Frust-Rede vom Fortuna-KapitänHoffmann sauer: „Wir hätten was entfachen können“

Andre Hoffmann gibt auf dem Platz Anweisungen.

Andre Hoffmann und Fortuna Düsseldorf sind nach dem 1:1 gegen den 1. FC Heidenheim enttäuscht. Hier dirigiert der Kapitän seine Kollegen am 12. Februar 2023 im Spiel gegen den SV Sandhausen.
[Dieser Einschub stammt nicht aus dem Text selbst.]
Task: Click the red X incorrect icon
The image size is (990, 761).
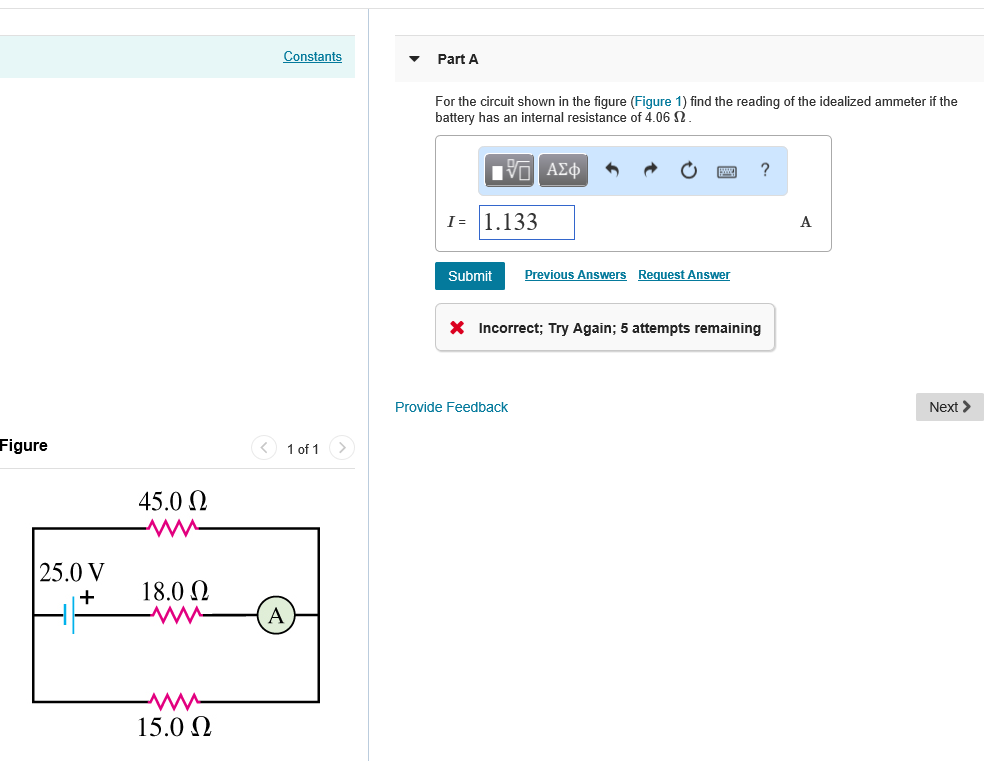Action: coord(457,327)
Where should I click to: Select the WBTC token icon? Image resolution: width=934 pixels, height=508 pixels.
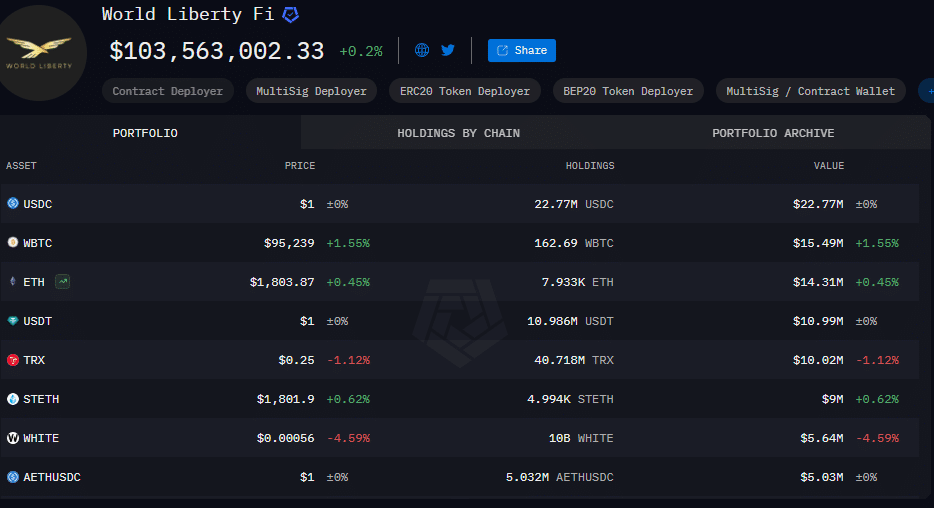(13, 242)
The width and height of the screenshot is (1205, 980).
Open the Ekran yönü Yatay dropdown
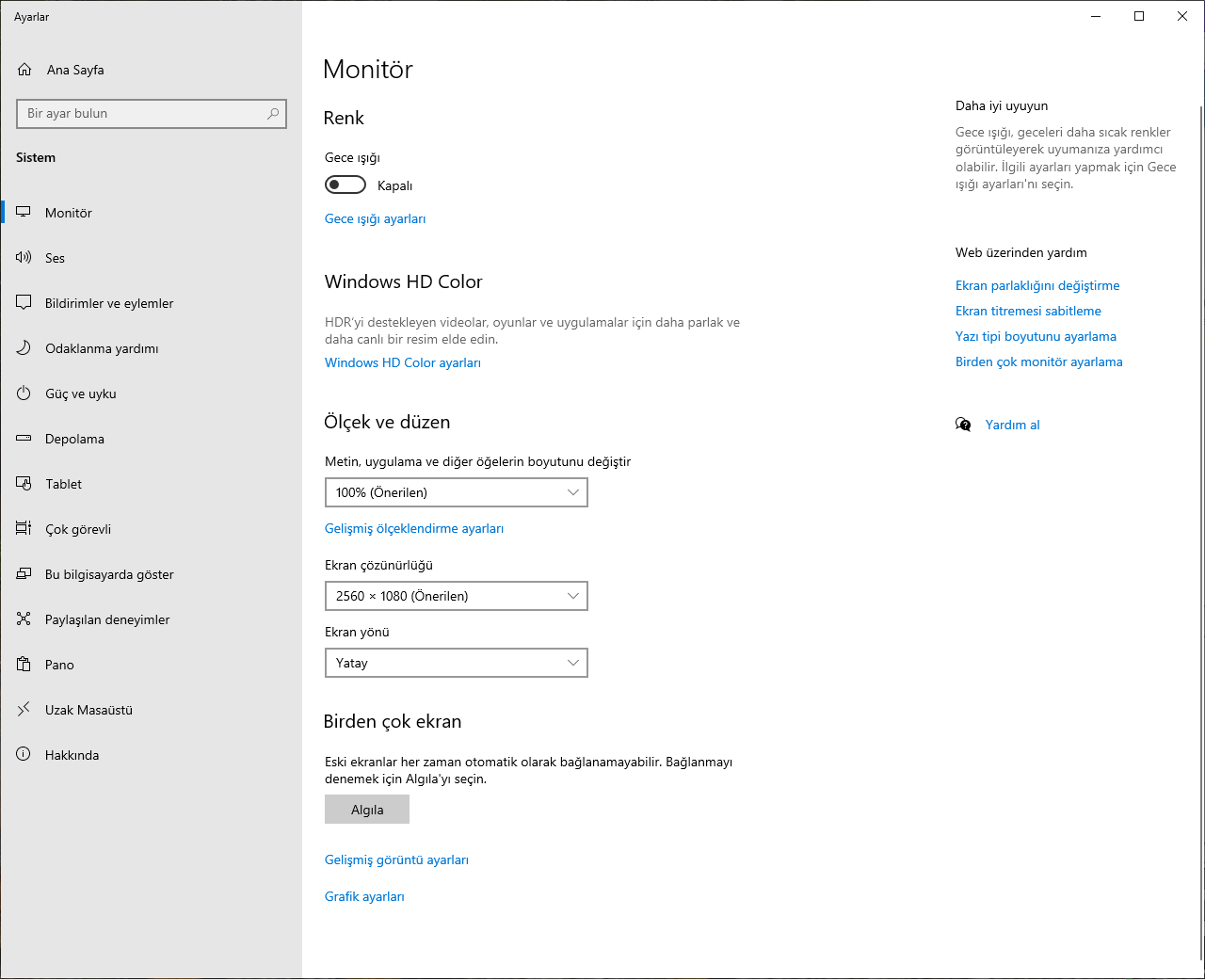point(456,663)
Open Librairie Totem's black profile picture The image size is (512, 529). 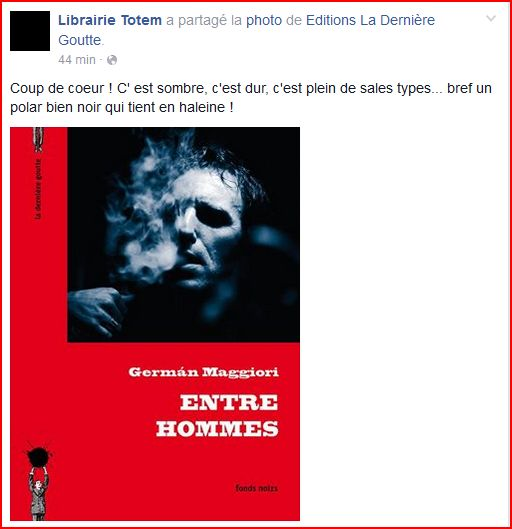click(x=30, y=31)
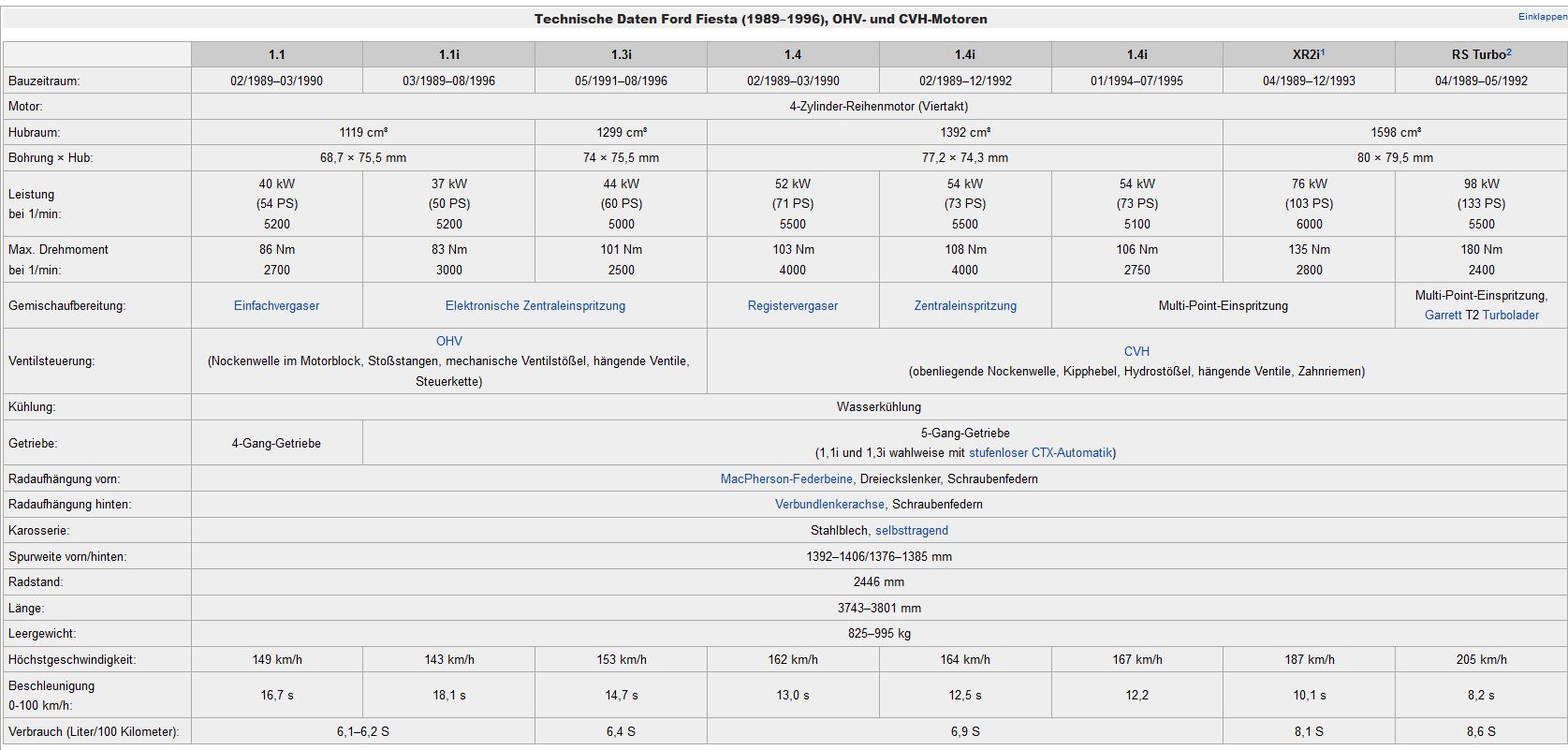Open the Einfachvergaser link

click(276, 305)
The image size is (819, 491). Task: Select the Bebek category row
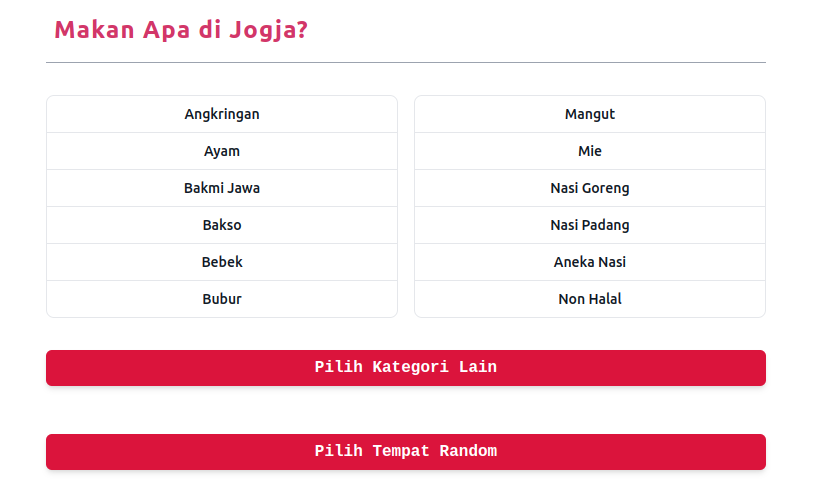coord(222,262)
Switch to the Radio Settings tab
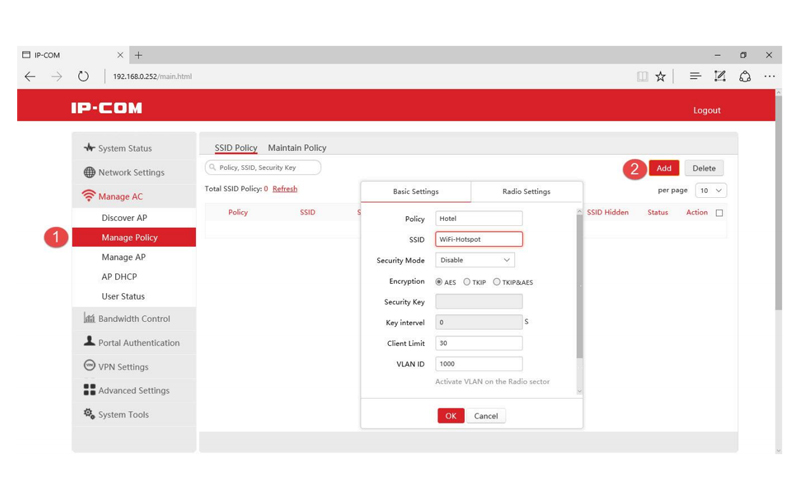This screenshot has height=500, width=800. (526, 191)
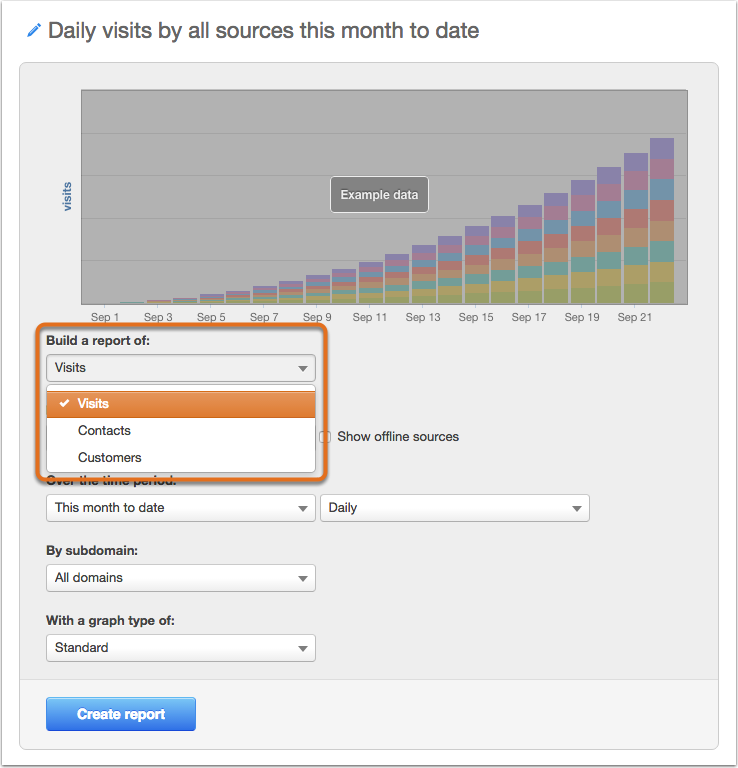The height and width of the screenshot is (768, 738).
Task: Click the This month to date arrow
Action: [x=303, y=508]
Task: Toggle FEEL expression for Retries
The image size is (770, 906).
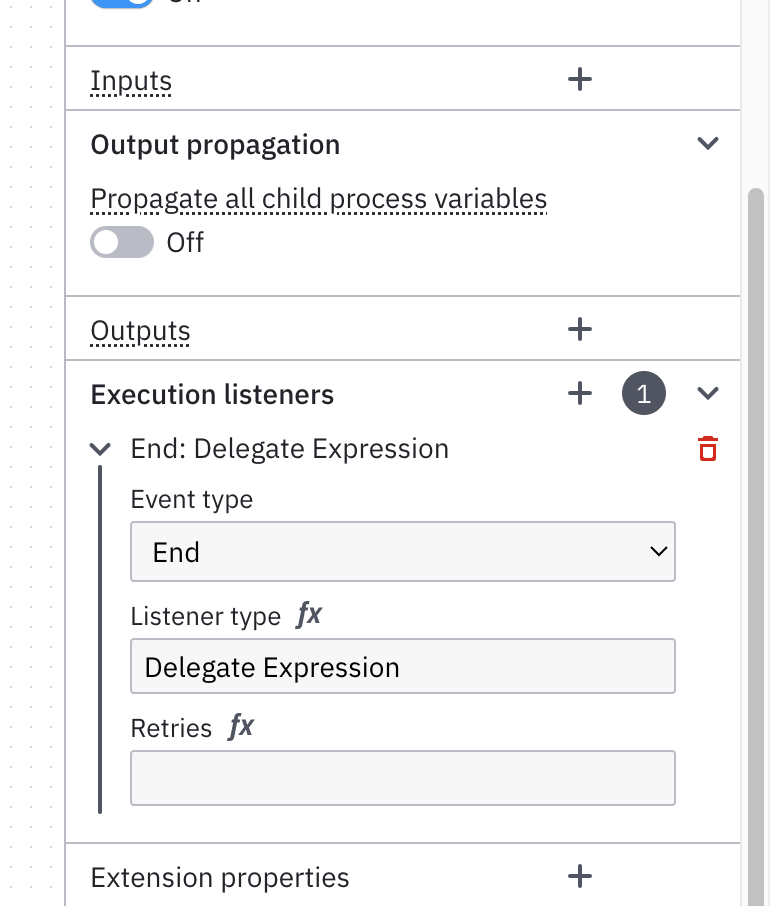Action: click(x=241, y=726)

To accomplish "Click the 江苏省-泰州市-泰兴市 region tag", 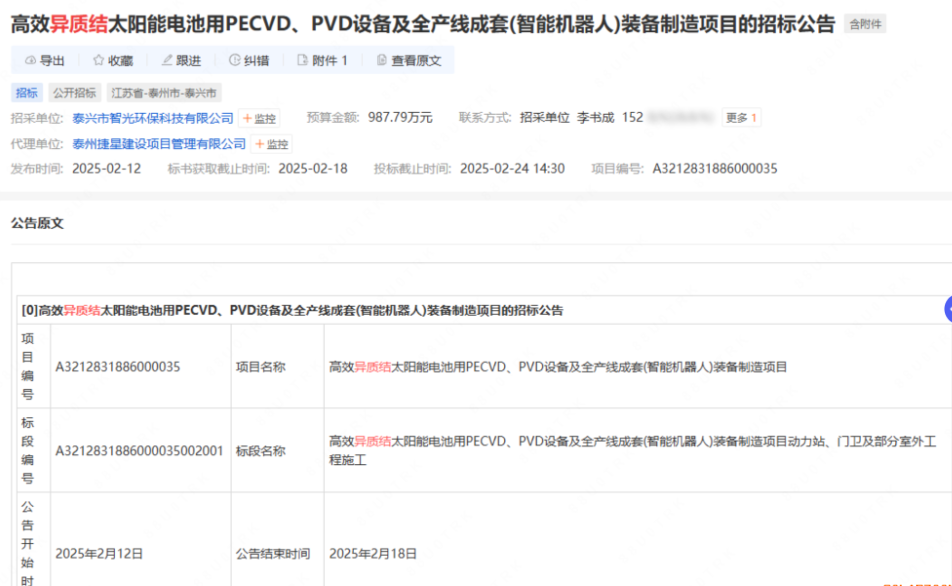I will click(x=165, y=93).
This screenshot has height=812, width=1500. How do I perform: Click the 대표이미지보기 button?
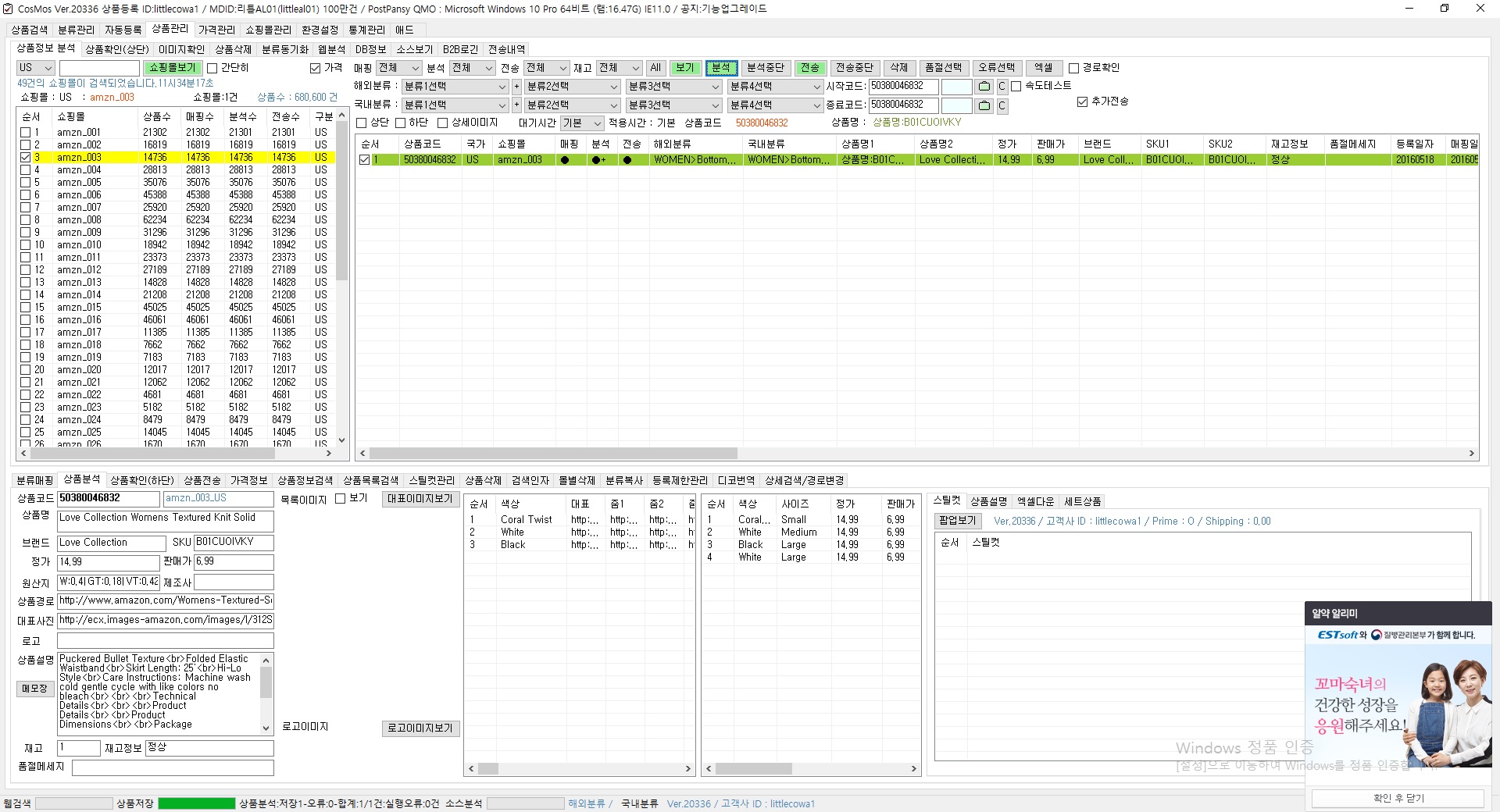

Bei Fortuna Düsseldorf herrscht nach dem 1:1 im Top-Spiel gegen den 1. FC Heidenheim große Ernüchterung. Kapitän Andre Hoffmann hielt nach dem Spiel eine Frust-Rede.

von Anton Kostudis (kos)

Es sollte ein magischer Abend werden, doch nach dem 1:1 im Top-Spiel gegen Heidenheim machte sich bei Fortuna Düsseldorf am Samstagabend (11. März 2023) schnell Ernüchterung breit. Die große Gelegenheit, bis auf fünf Zähler an den Aufstiegs-Relegationsrang heranzurücken: Vertan! Nach der Partie sprach Düsseldorf-Kapitän Andre Hoffmann (30) Klartext.

„Ich bin sehr weit davon entfernt, mit dem Punkt zufrieden zu sein. Weil wir es nicht geschafft haben, vor eigenem Publikum eine Riesen-Chance zu nutzen, die Liga wieder so richtig spannend zu machen“, erklärte Hoffmann sichtlich gefrustet.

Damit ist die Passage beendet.